Dari beberapa responden
yang ditemui, baik dari kalangan aktivis warga maupun Cabub/Cawabub, ternyata
punya pandangan yang sama bahwa DULU partai politik dan politisi hanya mengembangkan
pola interaksi politik transaksional menjelang Pemilu atau Pemilukada saja.
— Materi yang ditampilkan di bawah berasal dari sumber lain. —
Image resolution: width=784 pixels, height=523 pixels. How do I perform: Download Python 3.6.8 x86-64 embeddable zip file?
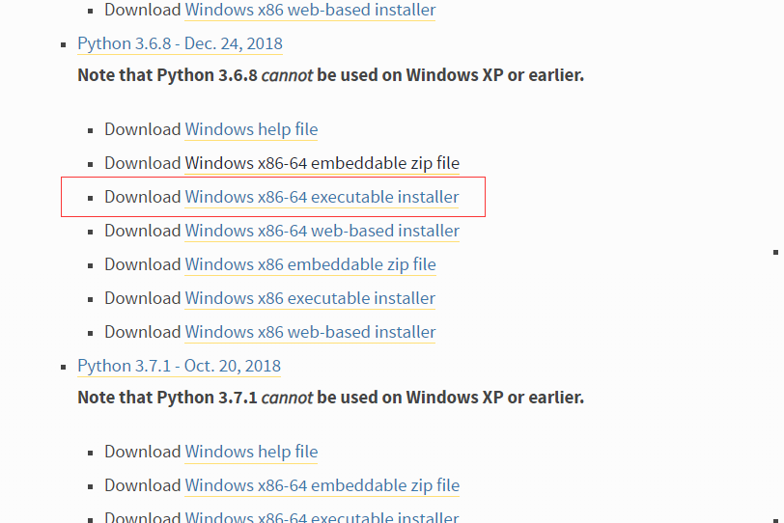[322, 164]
Tapi SEKARANG polanya sudah berubah sama sekali. Rakyat/pemilih cenderung LEBIH AKTIF, dalam arti mereka memulai terlebih dahulu terjadinya transaksi
politik, berupa permintaan uang, barang, atau dukungan pembangunan fisik dan
kegiatan di lokasi mereka.
Dahulu, di Kabupaten X
mobilisasi politik dipandang lebih mudah dilakukan oleh para elit daerah, baik
melalui pemanfaatan pengaruh para tokoh masyarakat, birokrasi, dan kekuatan
uang. Kultur masyarakat dan birokrasi yang paternalistik mempermudah
berlangsungnya proses pengendalian politik masyarakat. Dalam waktu lama,
hubungan antara pemerintah dan masyarakat dikelola dalam relasi dimana salah
satu pihak menganggap dirinya sebagai pemimpin yang harus mengarahkan,
mengawasi dan mengendalikan, dan pihak lain sebagai yang harus diarahkan,
diawasi dan dikendalikan. Relasi patron-client diciptakan dengan sengaja dalam hubungan antara masyarakat dan
elit, dan warga dengan pemerintah.
“Peran birokrasi, dari mulai Bupati sampai
dengan Kepala Desa itu sangat berperan besar… dengan menggunakan instrumen
kekuasaan… anggaran, dan lain sebagainya, untuk memanipulasi kehendak rakyat.
Jadi yang terjadi sesungguhnya adalah manipulasi kehendak rakyat, padahal itu
kehendak segelintir elit tertentu saja… Nah kenapa terjadi proses pembodohan
seperti itu, ya karena memang rakyat tidak tahu, sangat miskin dengan informasi
kan… Siapa calon, calon yang tepat untuk dipilih seperti apa… kan mereka masih abu-abu…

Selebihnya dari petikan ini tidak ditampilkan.